Seorang ilmuwan kalau sudah diragukan kompetensinya, walaupun masih diberi amanah untuk mengajar, membimbing mahasiswa, atau hal-hal yang berkaitan dengan penelitian dan pengabdian masyarakat, tetap saja stigma sebagai ilmuwan yang diragukan kompetensinya itu tetap melekat. Bahkan, tidak mustahil orang juga meragukan gelar kesarjanaan tertinggi yang diraihnya. Di awal-awal ketika sang ilmuwan baru saja meraih gelar doktor, misalnya, orang pasti banyak berharap pada kemampuannya untuk melakukan kerja-kerja penelitian dan pengabdian masyarakat. Tetapi, ketika didapati semua yang dikerjakannya tidak lebih dari hasil jiplakan pekerjaan orang lain (plagiat), sejak saat itu orang sudah memandangnya sebelah mata alias diremehkan. Bagaimana kalau sang ilmuwan bergelar doktor sudah diremehkan? Silakan tebak sendiri!
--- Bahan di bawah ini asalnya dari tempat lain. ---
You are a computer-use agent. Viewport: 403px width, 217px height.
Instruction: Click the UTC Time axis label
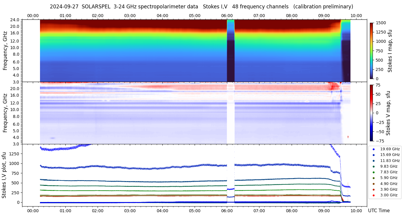click(379, 211)
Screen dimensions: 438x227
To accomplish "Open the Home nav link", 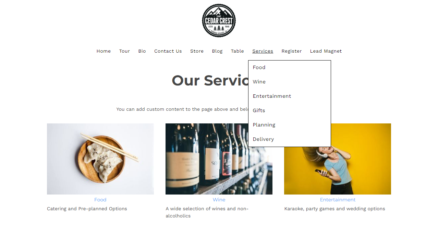I will coord(104,51).
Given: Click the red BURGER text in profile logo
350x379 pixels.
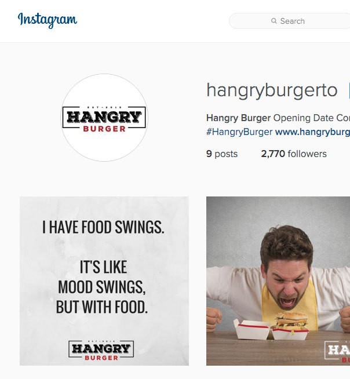Looking at the screenshot, I should coord(104,129).
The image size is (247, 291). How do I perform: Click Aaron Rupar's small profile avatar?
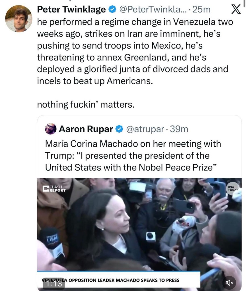[51, 129]
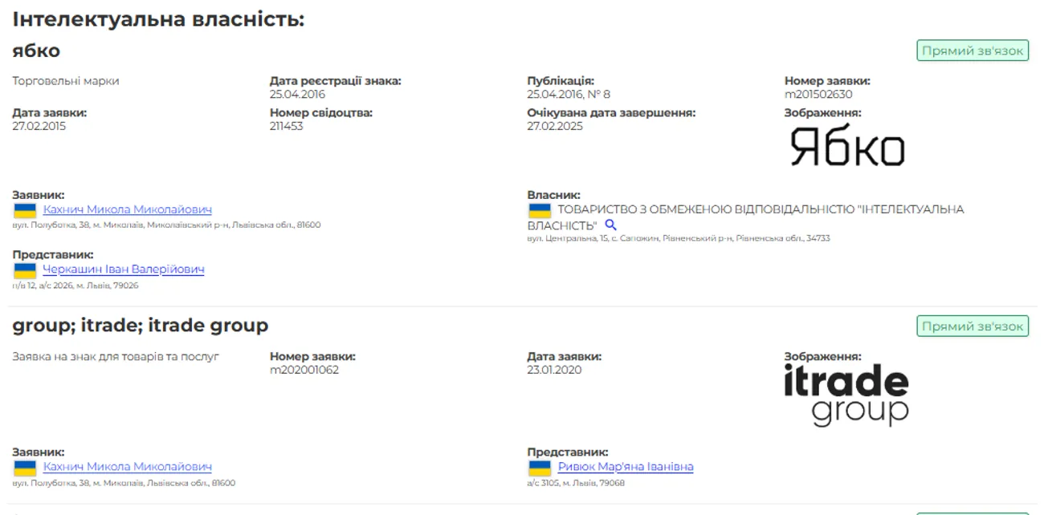Open applicant Кахнич Микола Миколайович link under ябко
This screenshot has width=1044, height=515.
click(x=127, y=209)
Seorang ilmuwan yang mempraktekkan perilaku pragmatis-permisif sepanjang hanya diragukan kompetensinya masih dianggap beruntung. Lain halnya kalau praktek buruk itu berbuah pada pencabutan gelar doktornya. Sudah banyak ilmuwan yang kedapatan mempraktekkan perilaku pragmatis-permisif yang berujung pada pencabutan gelar doktornya. Terlepas dari orang tahu atau tidak tahu kalau sang ilmuwan mempraktekkan perilaku pragmatis-permisif, sebagai orang yang berke-Tuhan-an sekaligus seorang ilmuwan yang menjunjung tinggi nilai-nilai keilmuan selayaknya sebelum melakukannya mempertimbangkan baik-buruk perbuatan yang akan dilakukannya. Kalau ternyata nilai keburukannya lebih tinggi daripada kebaikannya, sebaiknya hal itu ditinggalkan. Di sini sang ilmuwan harus bisa pandai-pandai memprediksi hal-hal yang tidak diinginkan akibat dari perilaku pragmatis-permisif. Apa salahnya jika sang ilmuwan menyingkirkan perilaku pragmatis-permisif?
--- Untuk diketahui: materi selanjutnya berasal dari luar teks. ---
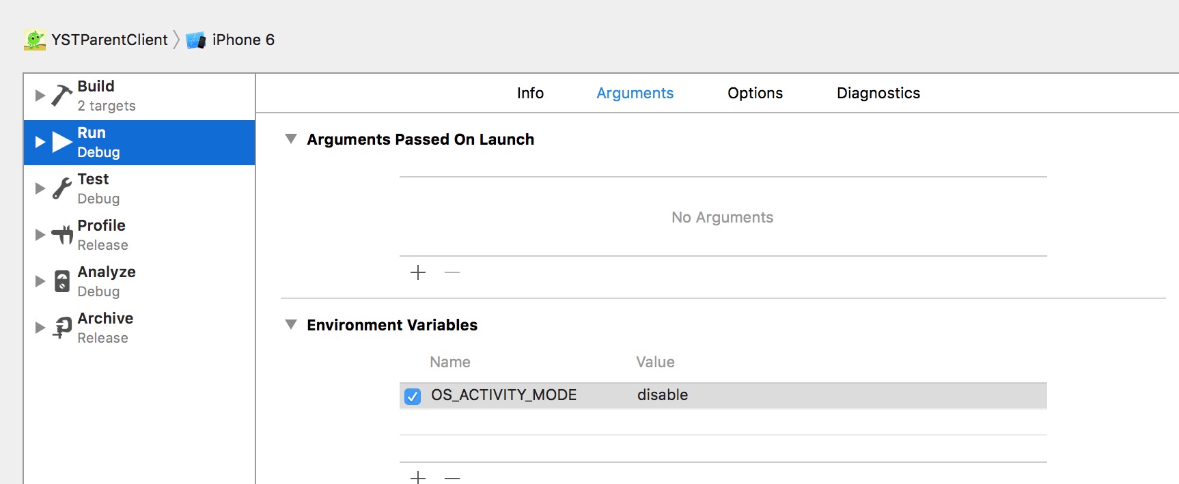
Task: Expand the Build action disclosure triangle
Action: tap(40, 96)
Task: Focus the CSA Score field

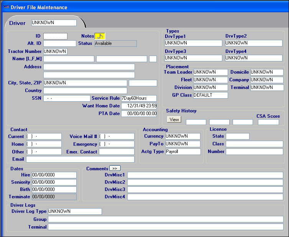Action: [268, 122]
Menyingkirkan perilaku pragmatis-permisif memang pekerjaan berat. Sang ilmuwan yang sudah `kadung` melakukan praktek-praktek ilegal itu manakala suatu saat mau menyingkirkan perilaku pragmatis-permisif bisa dipastikan akan berhadapan dengan entah atasan atau teman sejawat yang sudah karatan hidup dengan perilaku buruk itu. Tidak mustahil mereka-mereka yang berperilaku buruk itu akan melakukan berbagai cara untuk mempengaruhinya. Bisa saja sang atasan yang tidak suka dengan perubahan sikap sang ilmuwan akan memecatnya atau minimal menghambat kariernya. Bagi ilmuwan yang idealis tidak menjadi masalah, baik dipecat sebagai dosen maupun dihambat kariernya karena masalah karier atau rezeki sekalipun sudah ada yang menentukan.
***
Menjadi seorang ilmuwan yang idealis di tengah-tengah kehidupan yang serba pragmatis-permisif memang sulit. Tapi, semua itu harus dilawan. Orang harus disadarkan bahwa yang mereka kerjakan tidak benar. Kalau memang sulit untuk mengubahnya, minimal sang ilmuwan yang tidak berkeinginan mempraktekkan perilaku pragmatis-permisif sudah baik. Meskipun demikian, sang ilmuwan yang idealis sebaiknya juga membentuk komunitas atau bisa juga melakukan pertemanan dengan orang-orang sejenis. Bukankah domba yang sendirian mudah disergap serigala?